→ **Cómo resolverla**
Copia al pie de la letra el fragmento del relato sobre el incendio en el centro de detención de Ciudad Juárez que empieza con las palabras que contienen "Le habían dicho" y termina con "sucursal del infierno.".

-------- Texto del documento --------

Era el día en que un centro de detención de migrantes ubicado en Ciudad Juárez iba a arder: el día en que, mientras los oficiales migratorios se ponían a salvo, al menos 38 migrantes que se hallaban hacinados tras las rejas, y encerrados con candados, morirían entre el humo y las llamas que el lunes en la noche consumieron un área del centro.

Aquella tarde, al hermano de Abel, Orlando José, de 26 años de edad, los agentes lo arrastraron hasta una camioneta. Al mismo tiempo, le gritaron a su esposa: “¡Móntate, móntate en la camioneta o te montamos!” –relata él.

Los subieron con maltratos y también con la promesa de darles un permiso para trabajar en las calles. Dice Orlando que el permiso era en realidad un documento que le obligaba a irse de Juárez antes de 30 días. A su hermano se lo negaron. Solo era “para la familia: mamá, papá, hijos”.

A Orlando José le quitaron sus objetos personales y las correas de los zapatos, y los metieron en una bolsa etiquetada con su nombre.

“Vimos cómo se lo llevaban tras las rejas. Mi hijo de cuatro años se puso a llorar. Uno de migración me dijo con burla: ‘No vale llorar’”.

“Nos dieron el privilegio de irnos porque cargamos con niños”, dijo Abel.

Eran las cuatro y media cuando Orlando José cruzó las rejas del centro de detención. 24 horas más tarde, Abel ignoraba si su hermano estaba vivo o muerto. “A esa hora dejé de verlo”, afirma.

Le habían dicho que a las cinco de la tarde del lunes varios migrantes serían trasladados a la Ciudad de México. No le informaron nada más. Una persona le avisó en el hotel donde se hospeda que el centro de detención se había quemado y que estaban sacando cuerpos calcinados de detrás de las rejas.

Cuando llegó encontró un panorama de horror. Cadáveres metidos en bolsas, así como flores, veladoras, banderas de Venezuela, gritos y llantos de migrantes que habían quedado varados en aquel sitio. Una verdadera sucursal del infierno.

-------- Datos --------

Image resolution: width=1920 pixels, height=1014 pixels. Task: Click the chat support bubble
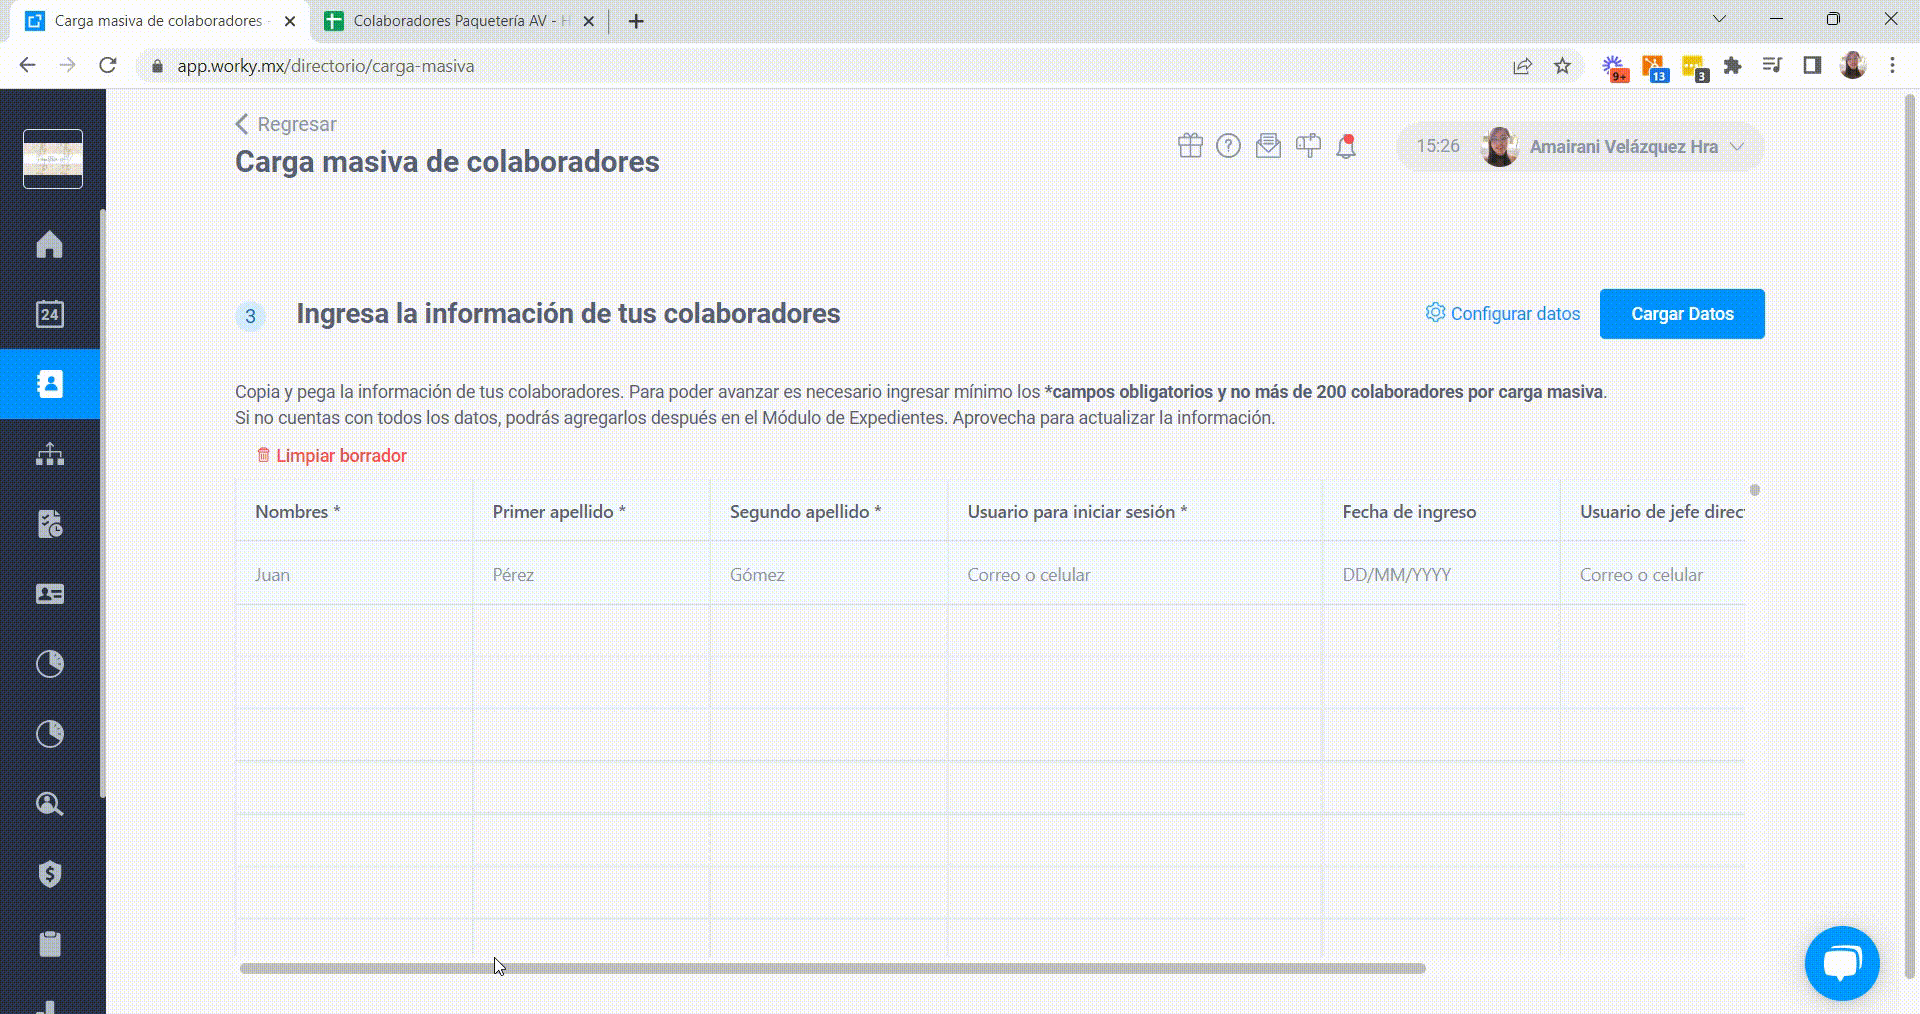(1842, 963)
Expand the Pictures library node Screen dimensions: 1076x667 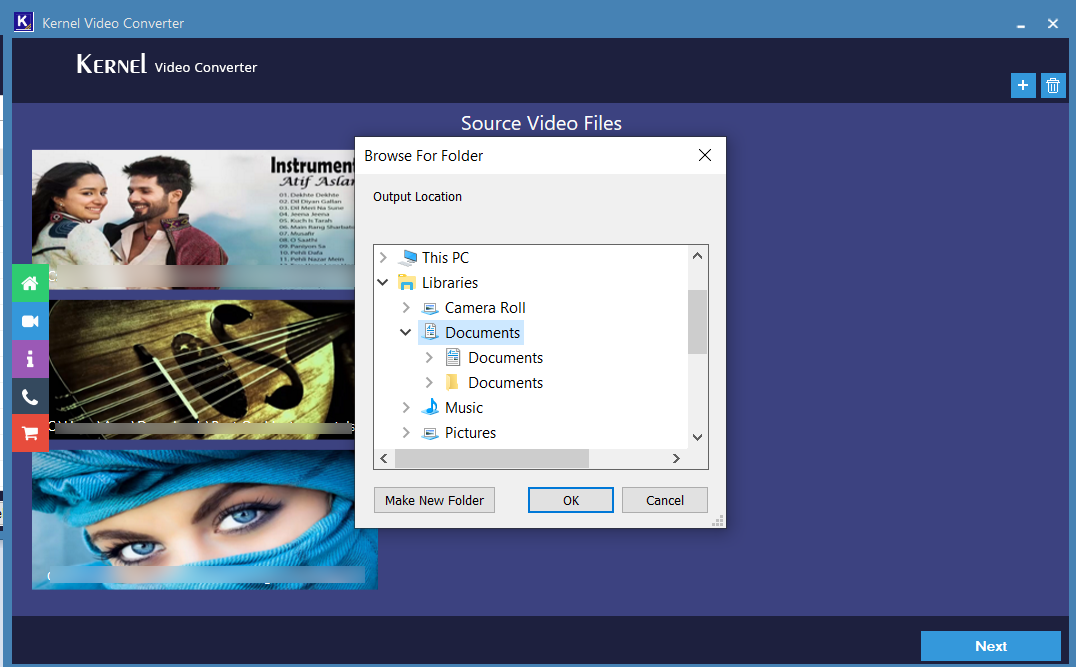(x=406, y=433)
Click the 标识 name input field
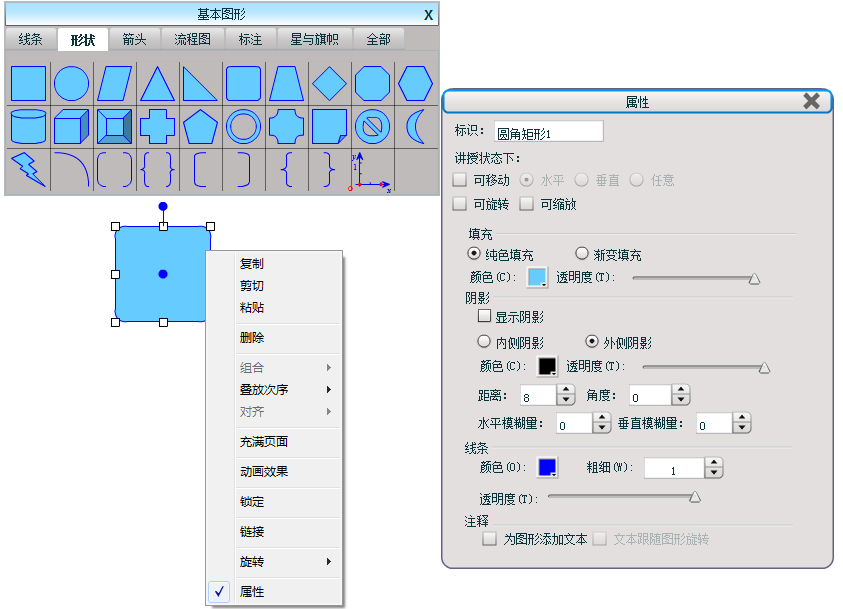The width and height of the screenshot is (843, 609). coord(548,132)
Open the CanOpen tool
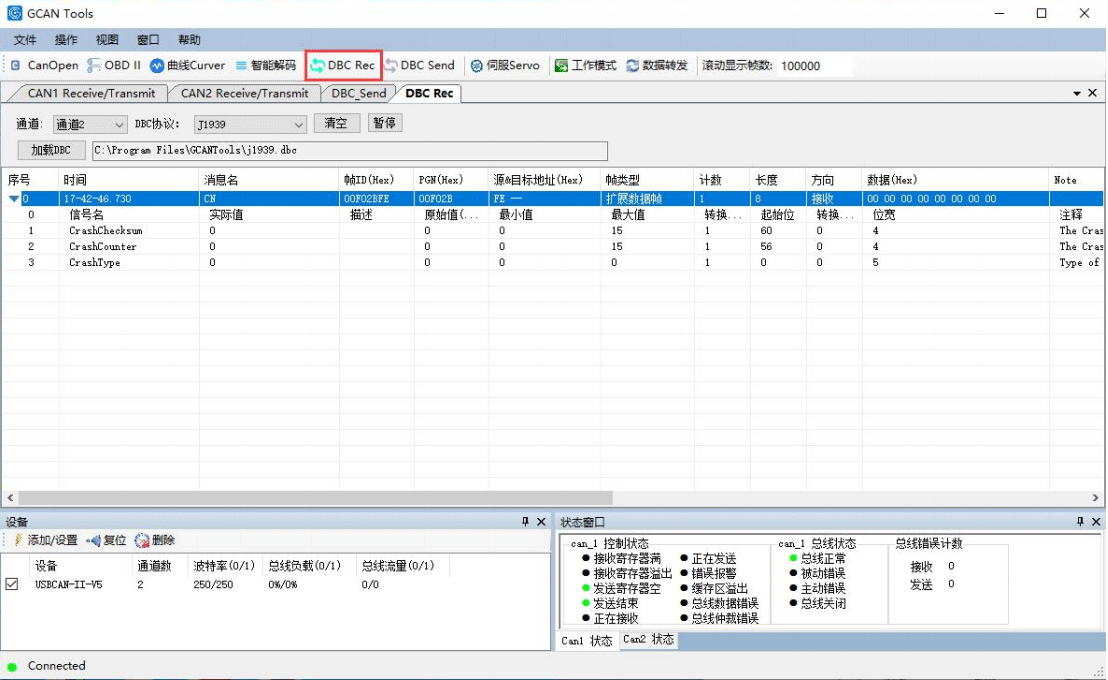The height and width of the screenshot is (680, 1108). (44, 66)
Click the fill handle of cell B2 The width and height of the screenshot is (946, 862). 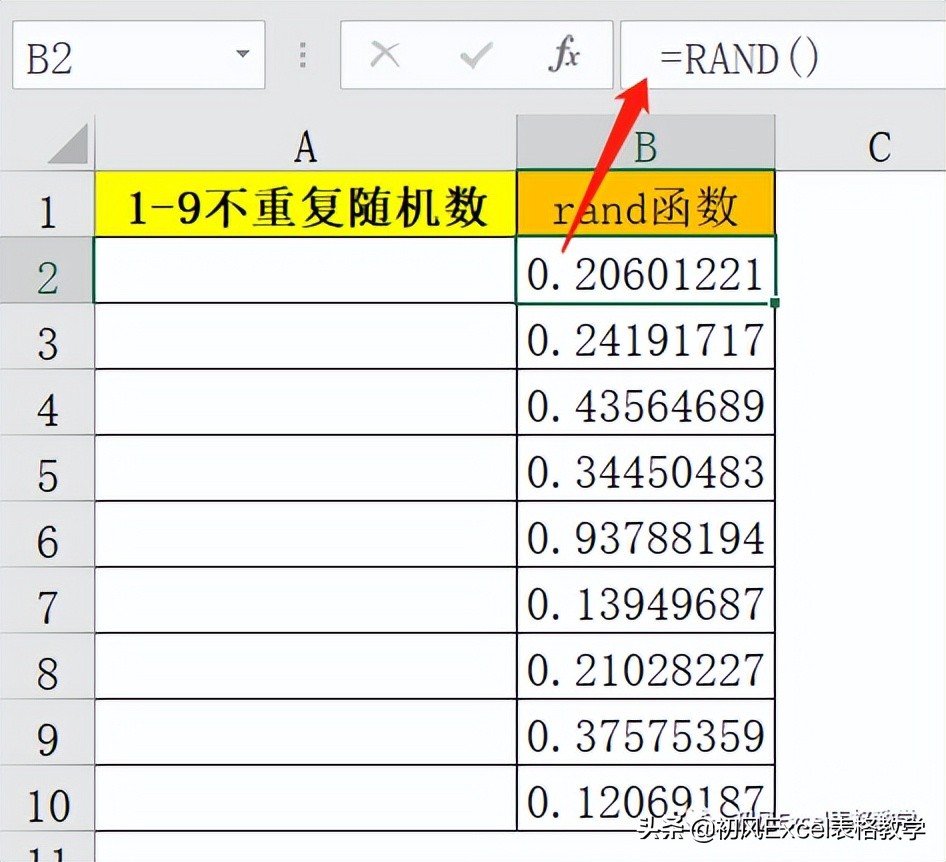point(775,303)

--------

→ **Solución**
Le habían dicho que a las cinco de la tarde del lunes varios migrantes serían trasladados a la Ciudad de México. No le informaron nada más. Una persona le avisó en el hotel donde se hospeda que el centro de detención se había quemado y que estaban sacando cuerpos calcinados de detrás de las rejas.

Cuando llegó encontró un panorama de horror. Cadáveres metidos en bolsas, así como flores, veladoras, banderas de Venezuela, gritos y llantos de migrantes que habían quedado varados en aquel sitio. Una verdadera sucursal del infierno.